In den durch Bombenangriffe zerstörten Großstädten begannen die Aufräumarbeiten. Diese schwere Arbeit wurde hauptsächlich von Frauen geleistet, von den „Trümmerfrauen". Über Jahrzehnte prägten Ruinen die Bilder unserer Großstädte. Alle Mitglieder der Nationalsozialistischen Deutschen Arbeiterpartei wurden überprüft und gegebenenfalls in Nürnberg vor das Kriegsverbrechergericht gestellt. Mancher Akademiker oder hoher Offizier arbeitete später an einer Maschine in einer Fabrik oder war als Knecht bei einem Bauern anzutreffen, weil er von öffentlichen Ämtern ausgeschlossen war oder seinen akademischen Beruf nicht mehr ausüben durfte. Das NS-Regime war tot. 1948 kam für alle der spürbare Einschnitt der Währungsreform. Wir lebten unter Fremdherrschaft, bis 1949 die Bundesrepublik Deutschland gegründet wurde.

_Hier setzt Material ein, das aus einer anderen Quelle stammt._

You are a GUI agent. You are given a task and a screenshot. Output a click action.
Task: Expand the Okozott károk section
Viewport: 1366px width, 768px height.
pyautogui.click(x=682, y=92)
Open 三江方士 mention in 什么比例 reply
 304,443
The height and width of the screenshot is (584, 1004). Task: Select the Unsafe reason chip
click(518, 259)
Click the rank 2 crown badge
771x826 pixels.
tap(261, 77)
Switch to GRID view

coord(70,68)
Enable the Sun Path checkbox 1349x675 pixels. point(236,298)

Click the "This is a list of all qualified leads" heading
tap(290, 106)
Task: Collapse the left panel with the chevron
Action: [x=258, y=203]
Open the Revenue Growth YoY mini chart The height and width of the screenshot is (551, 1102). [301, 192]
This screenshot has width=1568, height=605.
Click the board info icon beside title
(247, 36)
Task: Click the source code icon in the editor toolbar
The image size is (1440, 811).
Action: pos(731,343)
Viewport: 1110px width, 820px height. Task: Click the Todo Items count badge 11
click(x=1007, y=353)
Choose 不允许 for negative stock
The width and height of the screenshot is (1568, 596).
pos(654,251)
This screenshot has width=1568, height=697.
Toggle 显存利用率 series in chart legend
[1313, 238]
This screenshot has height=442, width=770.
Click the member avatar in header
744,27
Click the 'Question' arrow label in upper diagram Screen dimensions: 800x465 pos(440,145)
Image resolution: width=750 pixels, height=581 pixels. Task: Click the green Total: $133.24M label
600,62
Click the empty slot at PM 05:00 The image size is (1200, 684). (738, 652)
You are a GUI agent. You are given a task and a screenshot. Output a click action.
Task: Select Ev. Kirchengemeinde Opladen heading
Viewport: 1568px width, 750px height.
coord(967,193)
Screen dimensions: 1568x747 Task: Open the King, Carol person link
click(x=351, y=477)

Bald lohnte Arbeit wieder, da sie mit der neuen Währung bezahlt wurde, und langsam ging es bergauf. Reich war niemand, aber fleißig waren alle, und Deutschland erlebte einen großen wirtschaftlichen Aufschwung. Auf den Straßen wurden nun nicht mehr die stolzen Lieder gesungen, und die ganze Welt war nicht gewonnen worden, sondern Deutschland in Besatzungszonen aufgeteilt, befand sich im weitesten Sinne noch immer unter Fremdherrschaft, gelangte aber wieder zu wirtschaftlicher Eigenständigkeit, und bescheidener Wohlstand begann sich auszubreiten.

Unsere Kinder durften in Frieden aufwachsen, und uns war nie selbstverständlich, dass wir ihnen immer satt zu essen geben konnten. Dafür waren wir täglich dankbar. Möchten sie doch weiter in Frieden leben dürfen, im Herzen Frieden haben und in ihren Familien auch. Möge jeder ein kleiner Friedensbringer sein an dem Platz, wo er steht.